At the Fletchers Close sheltered residential housing development in Bromley, south-east Greater London, UK, Ground Heat overhauled the heating system to help residents remain warm and avoid expensive bills. Before our engineers installed 56 individual 3 kW ground source heat pumps, residents used gas boilers that were about 84% efficient, meaning that for every £1 spent on gas, 16p was lost through wastage. Moreover, electric hot water immersion heaters combined with cold water storage tanks put the residents at increased risk of contracting legionnaires’ disease.
Now, all apartments have individual ground source heat pumps that enable residents to control their heating and hot water, thereby reducing fuel bills and eliminating meters. Moreover, the ground temperature remains constant, so the heat pumps can be used continually throughout the year. Boreholes drilled in the area of the Fletchers Close green extract enough heat to feed the radiators. Owing to an innovative new design, the residents pay only for the energy that they use; therefore, they will have money left over from their yearly fuel allowance. The typical annual running cost for a 3 kW ground source heat pump is £180 (less than £3.50 per week) for a 60 m2 apartment. Fletchers Close apartments are smaller, which means further savings. Ground Heat is also guaranteeing residents a coefficient of performance of greater than six all year round, thanks to the custom design of the borefield.

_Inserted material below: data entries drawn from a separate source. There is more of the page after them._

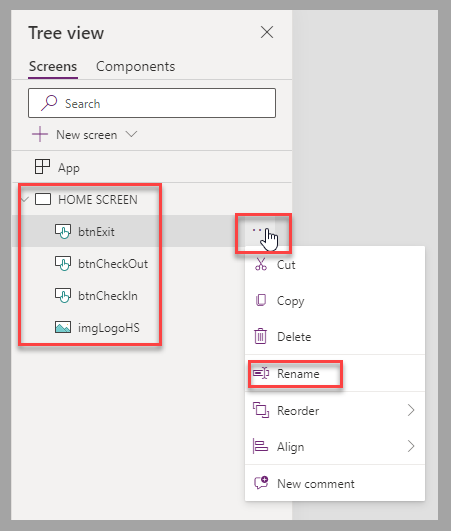Click the btnCheckOut button control icon

tap(63, 263)
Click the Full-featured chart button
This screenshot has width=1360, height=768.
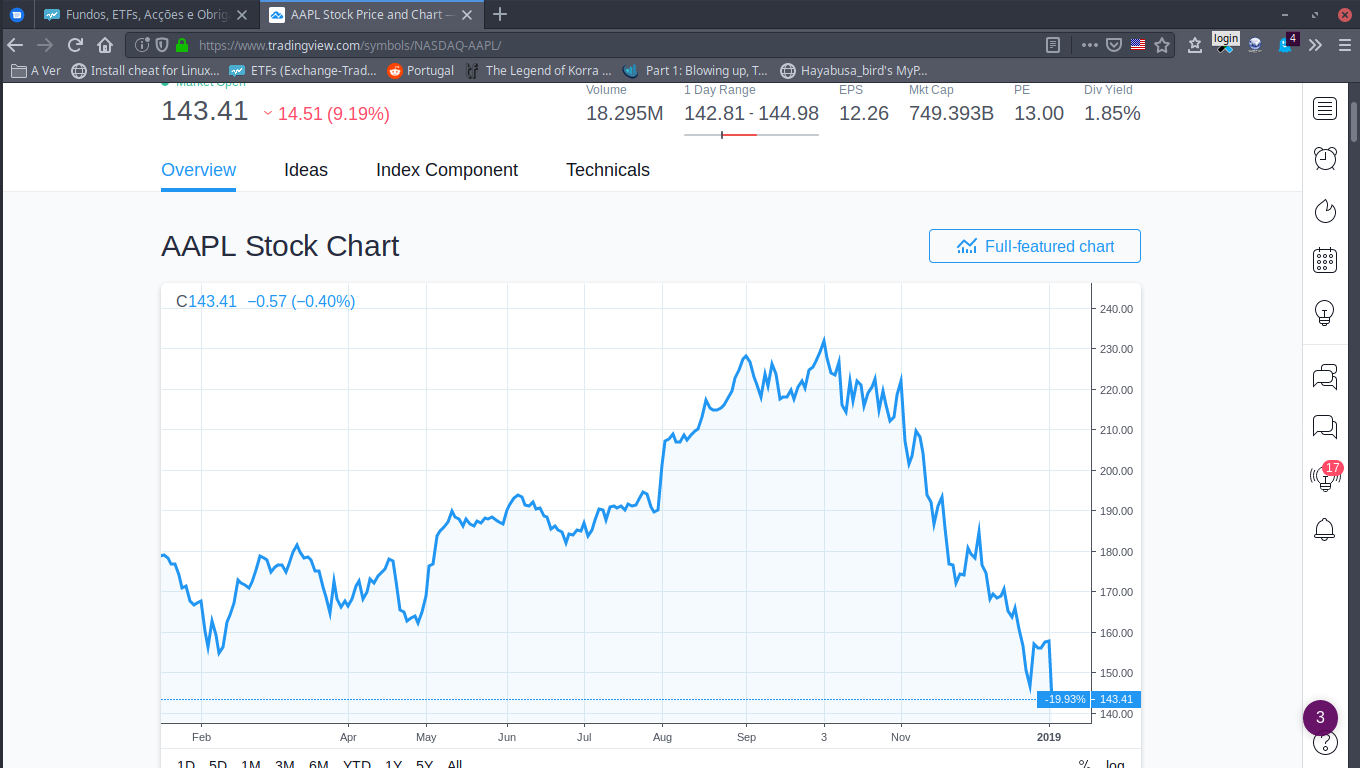coord(1035,246)
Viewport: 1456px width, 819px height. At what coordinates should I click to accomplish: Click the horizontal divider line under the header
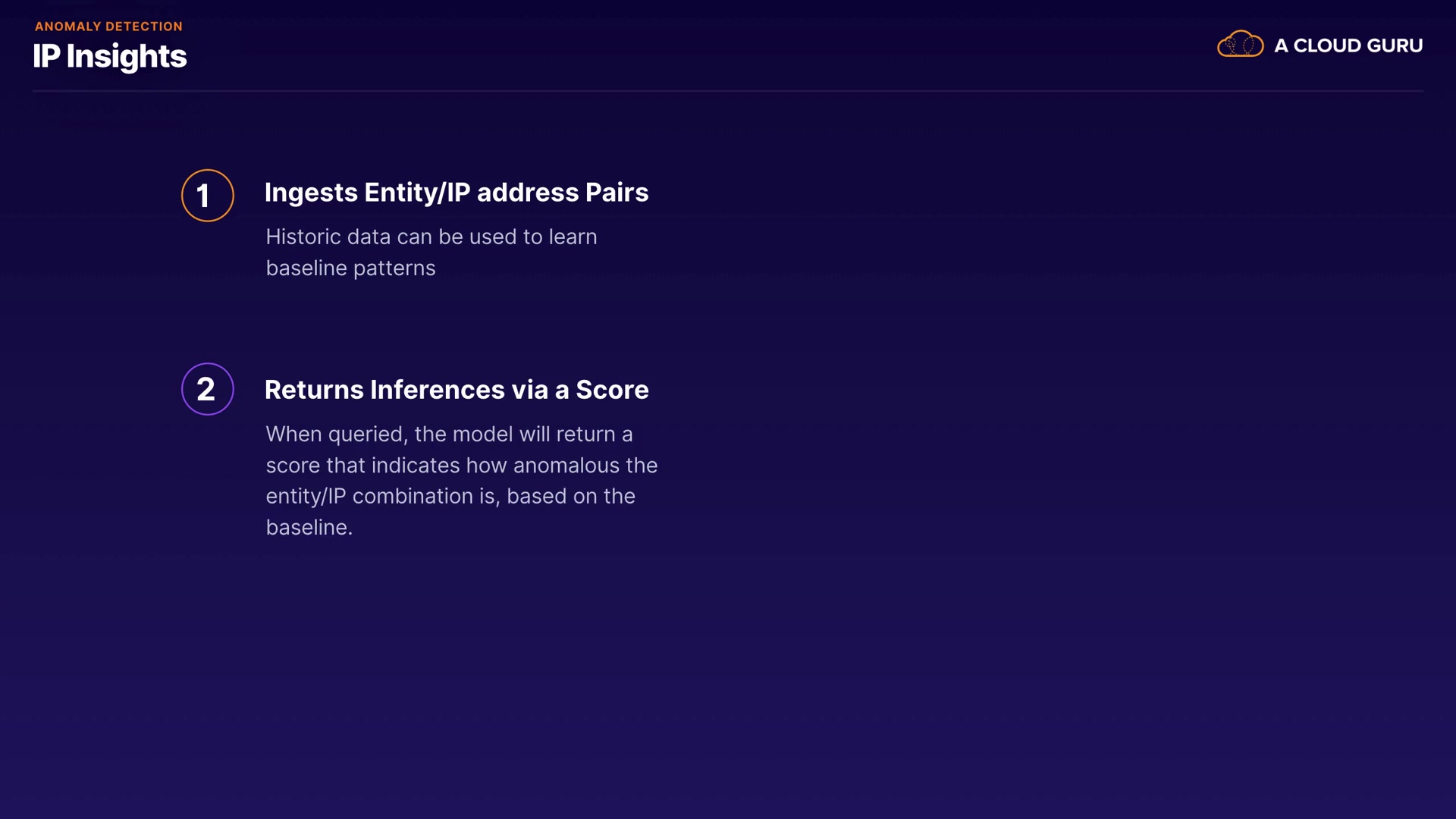[728, 91]
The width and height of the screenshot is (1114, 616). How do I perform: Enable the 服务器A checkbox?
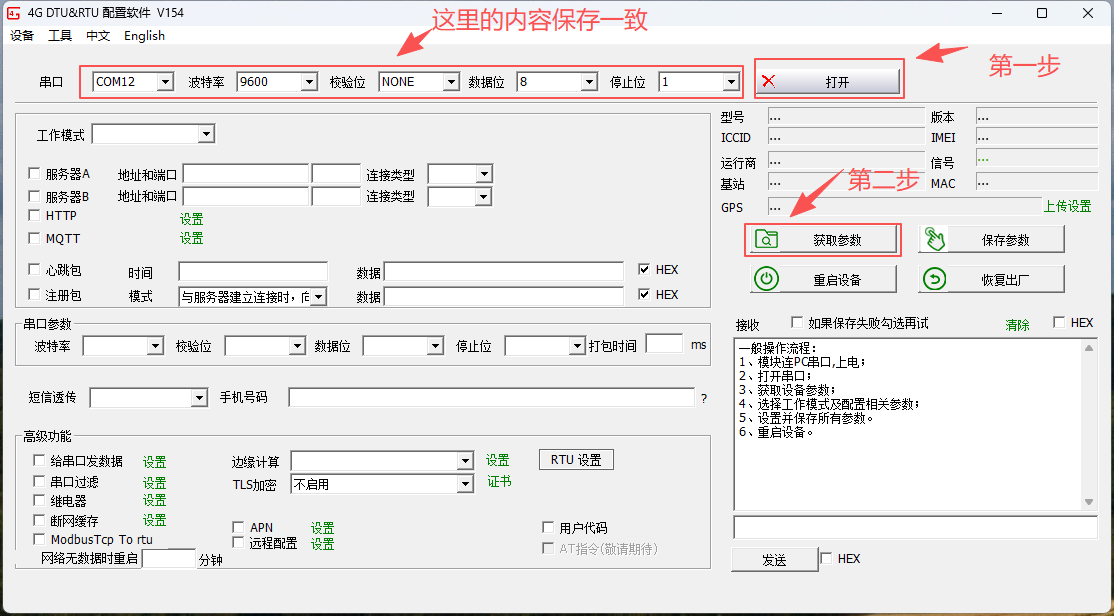pos(35,173)
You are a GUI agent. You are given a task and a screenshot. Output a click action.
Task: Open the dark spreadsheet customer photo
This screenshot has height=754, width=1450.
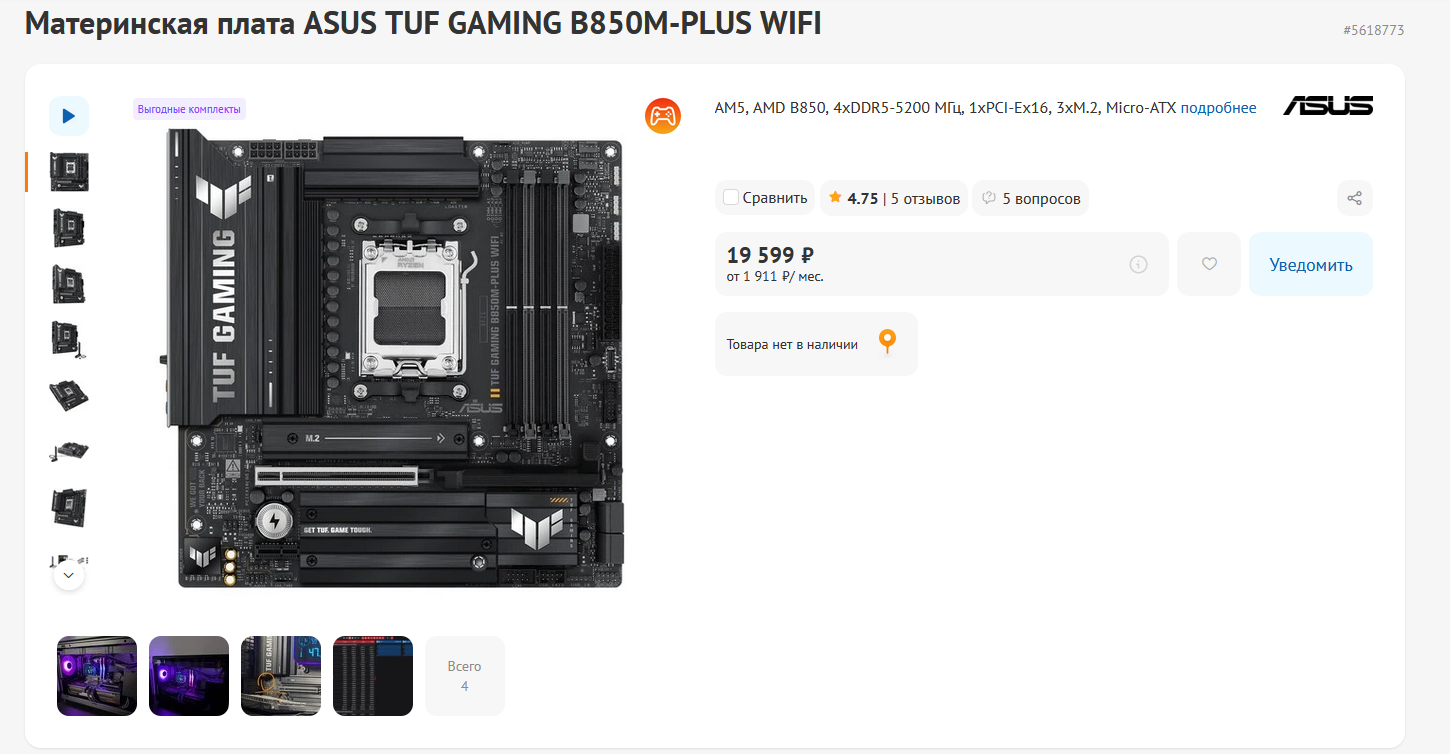(x=373, y=676)

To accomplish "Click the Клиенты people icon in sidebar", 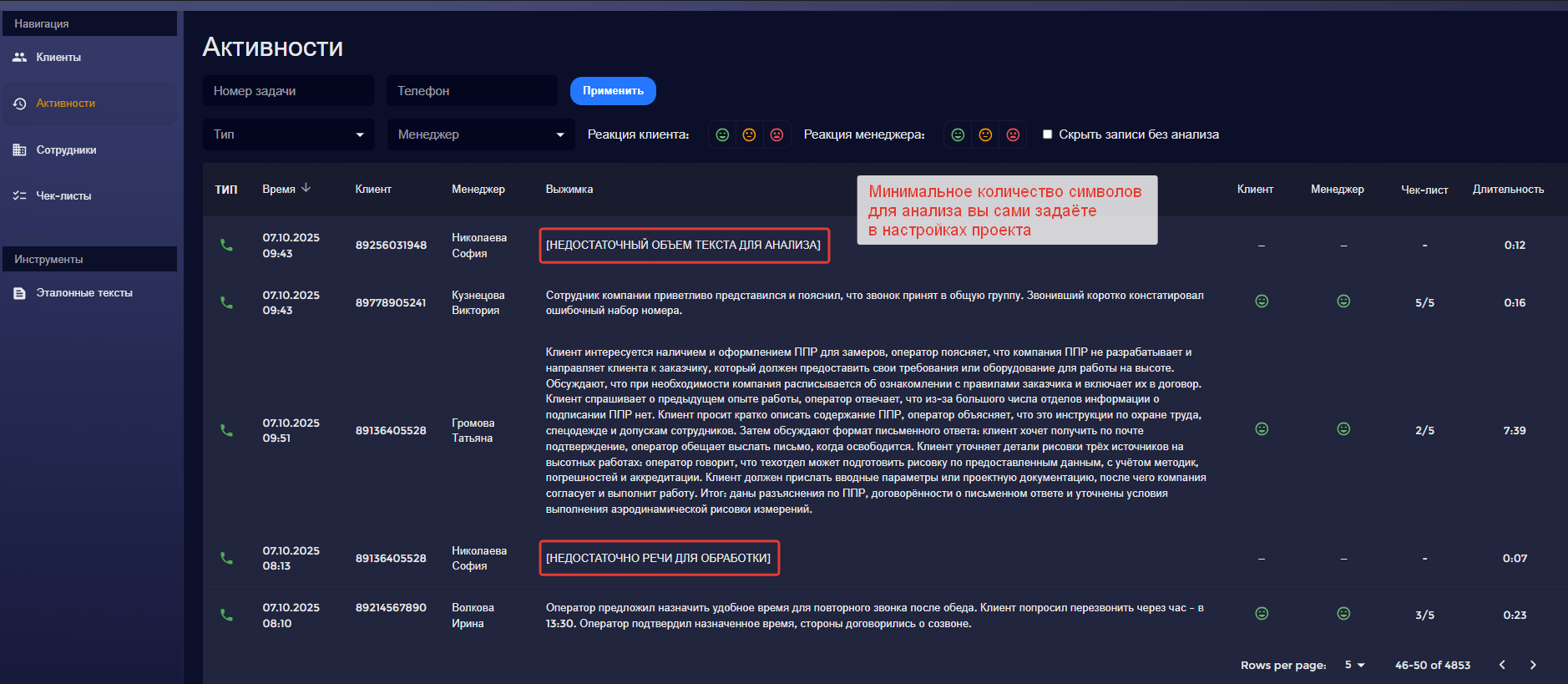I will [19, 58].
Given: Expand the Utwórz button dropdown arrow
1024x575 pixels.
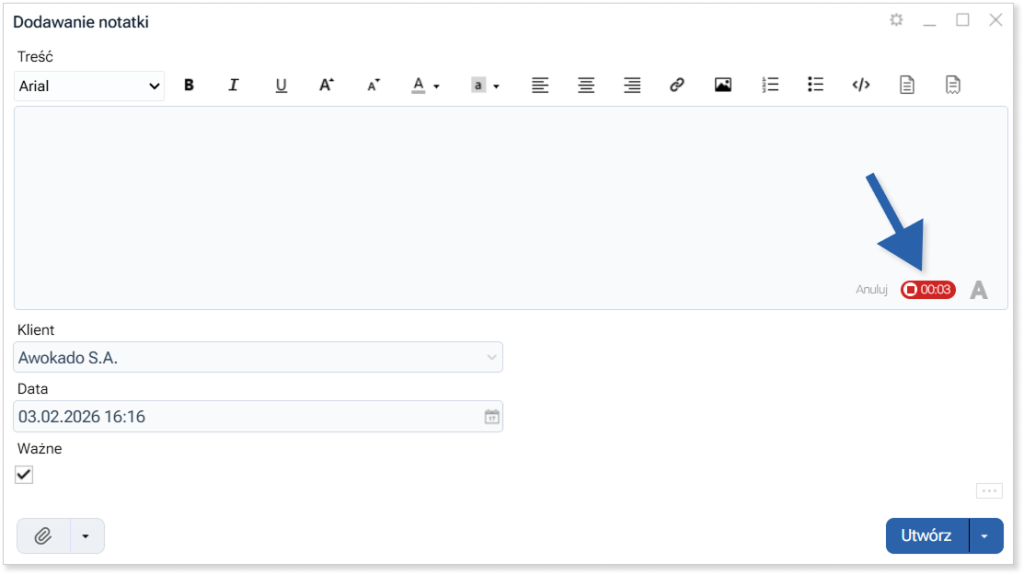Looking at the screenshot, I should click(x=986, y=536).
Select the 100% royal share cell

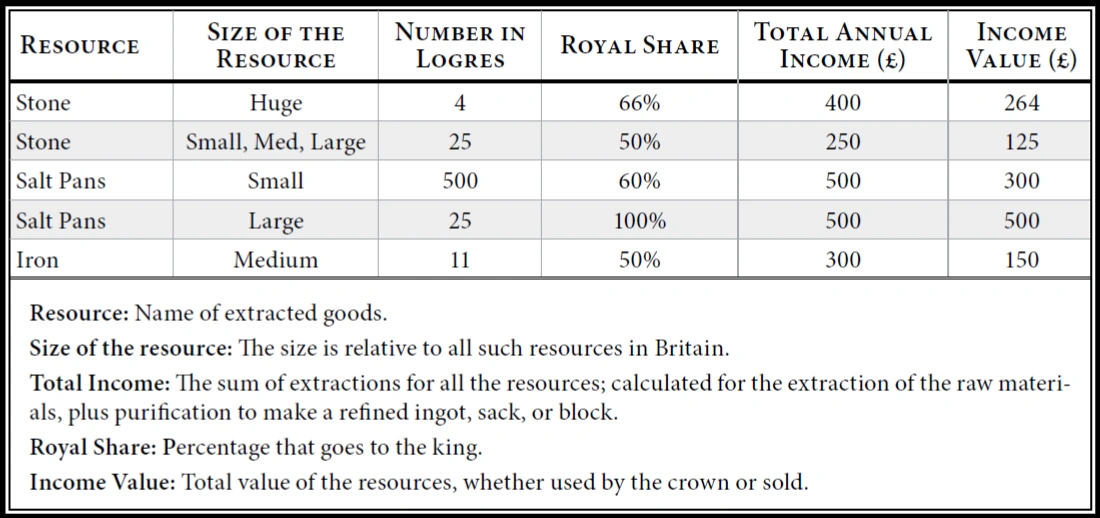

Minimising disruption and enriching lives
Throughout the project, our work teams minimised disruption to daily life at Fletchers Close. We spoke with residents when engineers needed access to their apartments. Because of concerns about residents’ susceptibility, work was done between 09:00 and 16:00 and noise levels were kept low. Landlords and residents receive data on costs via electric pulse meters fitted to each heat pump. Training and support for the use of the new system take place as part of our aftercare programme offered to existing and future residents on an individual basis. Looking to the future, the 3 kW unit has a lifespan of 20–25 years; the main component, the compressor, should last 10 years.
Through the Technical Innovation Fund and as part of National Energy Action’s Warm Homes Campaign, the project was given £250,000 to deliver solutions not conventionally part of the current fuel poverty and retrofit energy efficiency programmes. The project also helped the local authority with meeting targets and reducing carbon emissions. Estimates show a 37% reduction in CO2 emissions compared with gas heating.